#### Text for analysis ####
The Destiny Of A Professor’s Wife by Daniil Kharms, 1936
The magic trick:
Comical storytelling technique disguising tragic content
There is a way of writing about unjust, sad things so that they almost appear comical.
Arch in tone, you could call it.
Satire as a result, you could also say.
Candide is maybe my favorite example. And “A Professor’s Wife” cops the same technique as Voltaire in its speed of storytelling. Things happen here very fast, so that a professor can eat some food in the first sentence and be dead in the hospital a few paragraphs later.
The action is described with an almost ridiculous degree of plainness. This happened, then this happened, and then this happened too. Boom, boom, boom.
The technique produces humor, even as the content itself is tragic.
And that’s quite a trick on Kharms’s part.
The selection:
The professor was cremated, and his ashes were put in a little jar and sent off to his wife.
So here is the professor’s wife, sitting and drinking coffee. Suddenly the doorbell rings. What’s going on? “You got a parcel.” The wife is very happy, she is smiling, tipping the mailman with 5 rubles, and quickly opens the parcel.
She looks, and inside the parcel are a little jar with the ashes and a note: “This is all that is left of your husband.”
The wife cannot understand what is going on, she shakes the jar, looks at it, she reads the note six times – finally she understands and gets really sad.
####
## Apply what you read
A - Reproduce word for word the part of the essay on Kharms's story that begins at the words "The action is" and stops after "to his wife.".
B - Answer these questions from the essay on Kharms's story:
(i) What year is given for the story?
(ii) Which work is named as the essayist's favorite example of the technique?
(iii) How many times does the wife read the note?
#### Raw data ####
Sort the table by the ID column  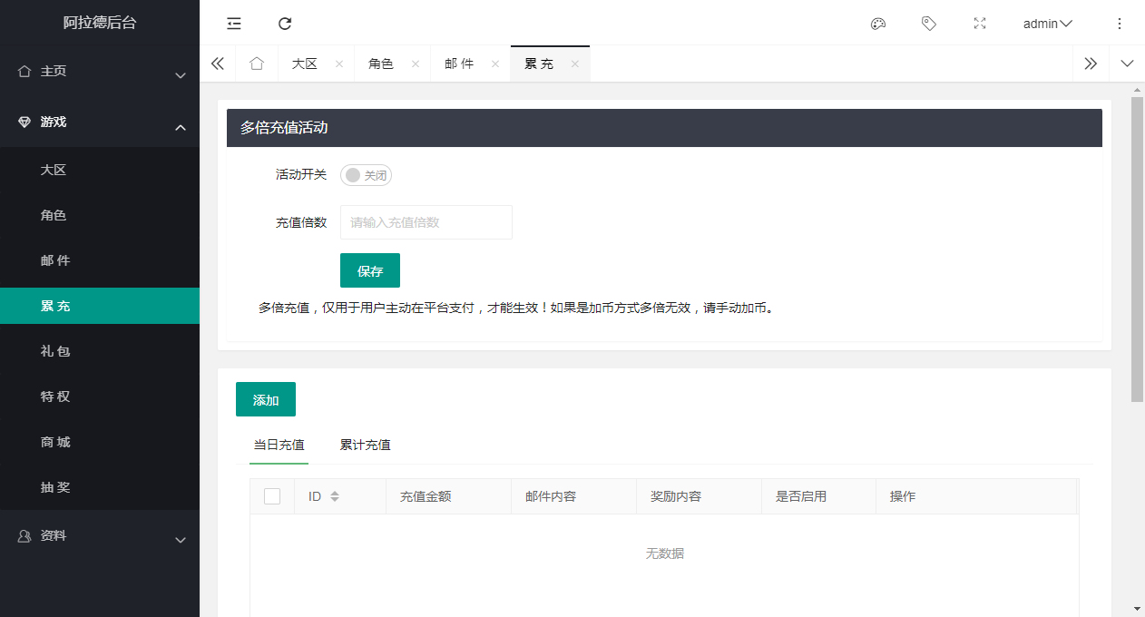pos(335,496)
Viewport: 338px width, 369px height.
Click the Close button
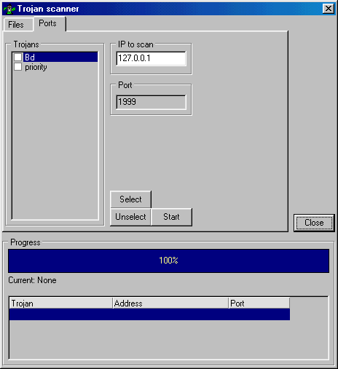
####
## Outputs for the tasks
A -
The action is described with an almost ridiculous degree of plainness. This happened, then this happened, and then this happened too. Boom, boom, boom.
The technique produces humor, even as the content itself is tragic.
And that’s quite a trick on Kharms’s part.
The selection:
The professor was cremated, and his ashes were put in a little jar and sent off to his wife.

B -
(i) 1936
(ii) Candide
(iii) Six times